Today is Julian’s 12th Angelversary. He’s now been gone three times longer than he was on the planet.
My memories of the earliest dark days 12 years ago are mercifully fuzzy, but I remember having two primary fears. First, that I would forget him. Second, that he would forget me. It didn’t take me long to realize how crazy my first concern was. But the second – would he forget me? – lingered longer.
I grew up in a loving Christian home, and was taught the concept of Heaven at an early age. As I grew older, I shed some of the aspects of religion that didn’t resonate with me, but I’ve always believed in the Heaven part. It always made sense to me that we are, in fact, “spiritual beings having a human experience.” And when this human experience is complete – when the Earth School lessons are learned – of course our souls would go back to where we came from.
Twelve years ago I wondered, what does that mean to my angel Julian? I knew his soul still existed even if his body didn’t… but would I feel his presence? Would I ever see evidence of his spirit in my life? Or might his soul have more important business to attend to?
Today, at the 12-year mark, I can answer that question. I now know it was as silly to worry about him forgetting me as me forgetting him. The answer is YES, I would feel his presence. YES I did, and do, literally see evidence of his spirit in my life.
My family and I get signs from him all the time. Sometimes, the signs are subtle. These signs show up in the little details of life, like finding what we call a “Julian spot” in a busy parking lot, or being assigned room number 312 (his birthday) in a hotel.

• Exercise tasks
a – Transcribe the passage of the essay about Julian starting at "I grew up in" and ending at "to attend to?".
b – Go on with the essay about Julian, picking up after its final sentence.
The rows that follow have no connection to the essay about Julian.

• Entries supplied
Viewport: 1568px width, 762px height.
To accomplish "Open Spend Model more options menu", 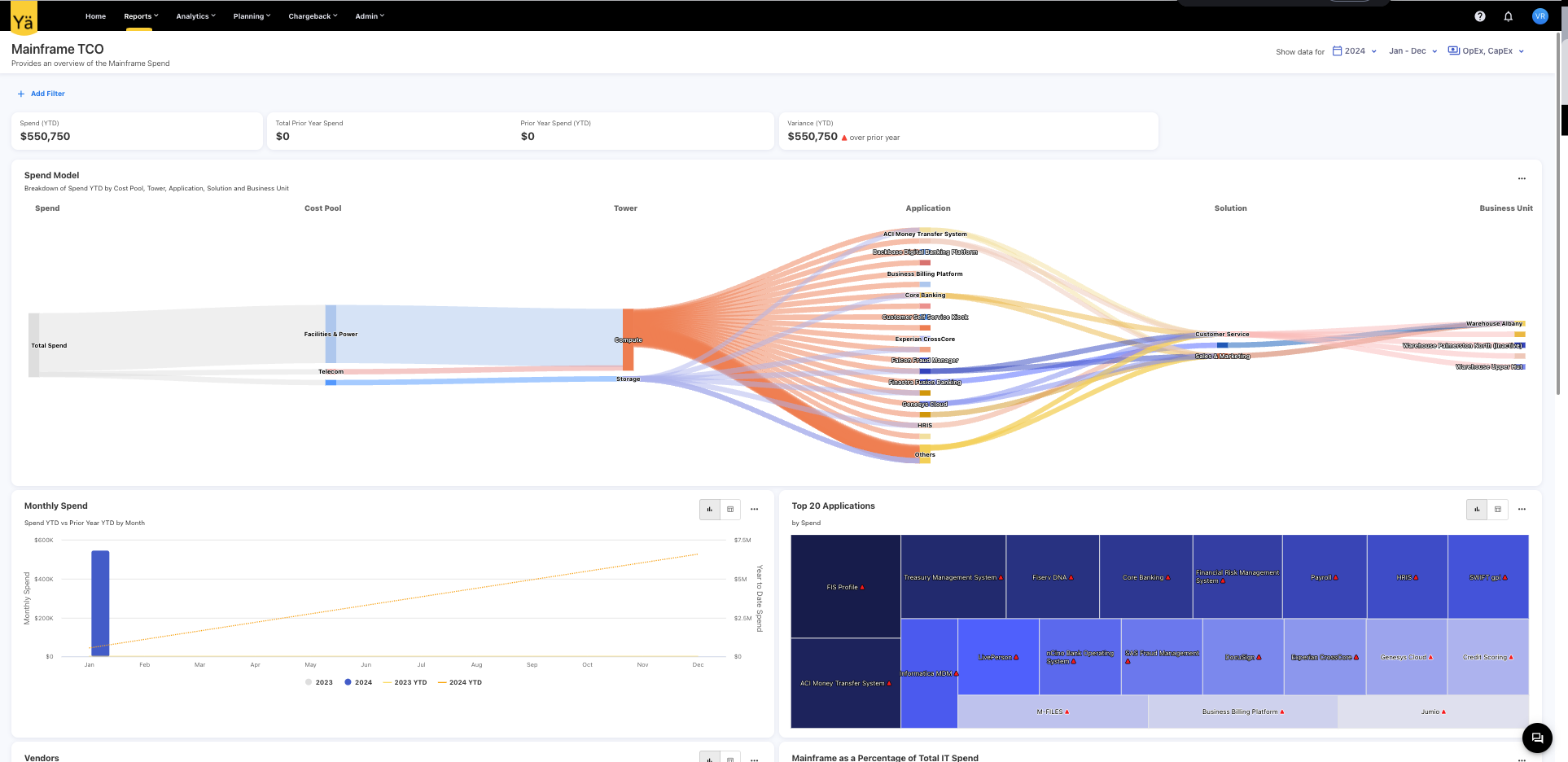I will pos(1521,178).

* * *

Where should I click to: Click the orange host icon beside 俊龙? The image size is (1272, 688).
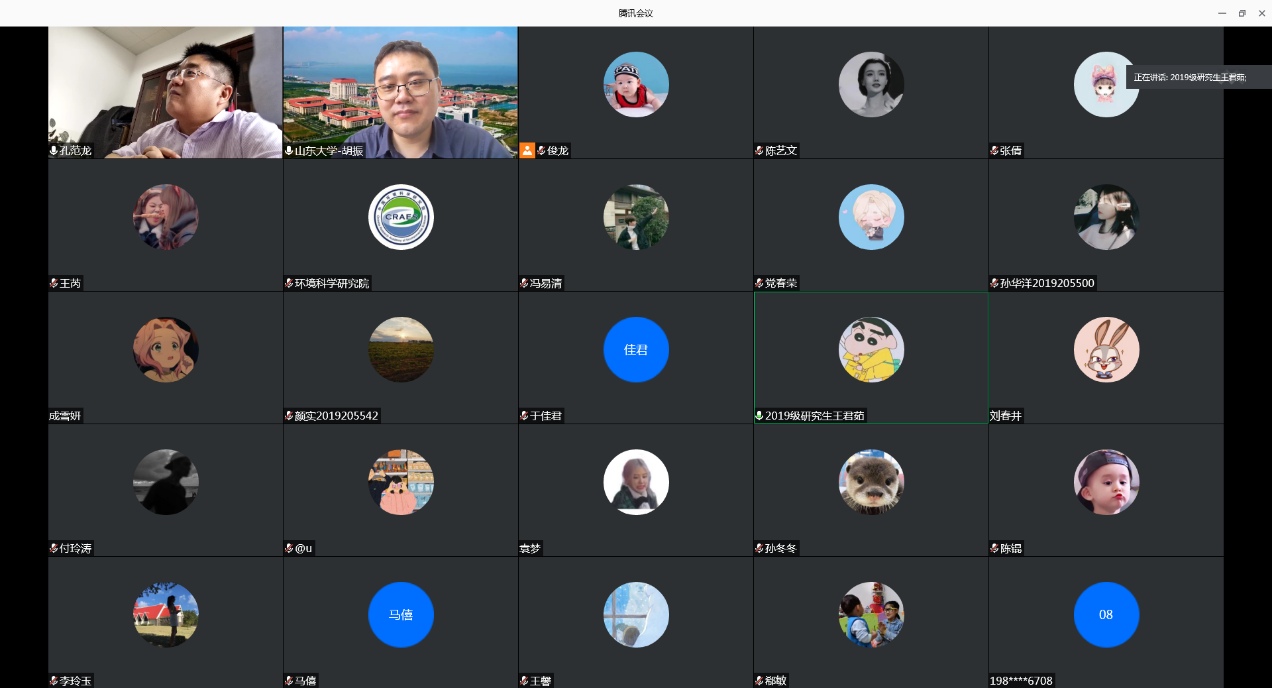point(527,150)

• Response list
a –
I grew up in a loving Christian home, and was taught the concept of Heaven at an early age. As I grew older, I shed some of the aspects of religion that didn’t resonate with me, but I’ve always believed in the Heaven part. It always made sense to me that we are, in fact, “spiritual beings having a human experience.” And when this human experience is complete – when the Earth School lessons are learned – of course our souls would go back to where we came from.
Twelve years ago I wondered, what does that mean to my angel Julian? I knew his soul still existed even if his body didn’t… but would I feel his presence? Would I ever see evidence of his spirit in my life? Or might his soul have more important business to attend to?

b –
Other times, the evidence of Julian’s energy seems almost magical. Like, the appearance of dimes. Literally, dimes. As in coins, but never pennies or nickels. We regularly receive dimes from Julian in places where they absolutely did not exist before. Dimes show up when we need a little a wave from our angel to let us know he’s with us. They show up at the best of times, and at the worst of times. Recently, Julian sent his brother Oscar a dime immediately after a terrifying mass shooting on Oscar’s college campus. When we need a little boost from beyond, he sends us a dime.
And then there are times when the signs are so ridiculously huge, it makes us laugh. Like a few months ago, when my husband and I were driving Oscar to begin his first year of college. Here we were, traveling across the country for this huge milestone… and at the exact same time, Julian’s face was smiling over Times Square. Yes of course there were humans involved — the Children’s Cancer Research Fund had contacted us months earlier to request our permission to include Julian in a fundraising project in New York City — but the timing of that was all Julian. His brother was literally on the road to college, and Julian made it clear that he was on this journey with us.
Twelve years ago, I worried that Julian might forget me. Today I know he never will. From parking spots to dimes to a billboard in Times Square, he is with me everywhere always.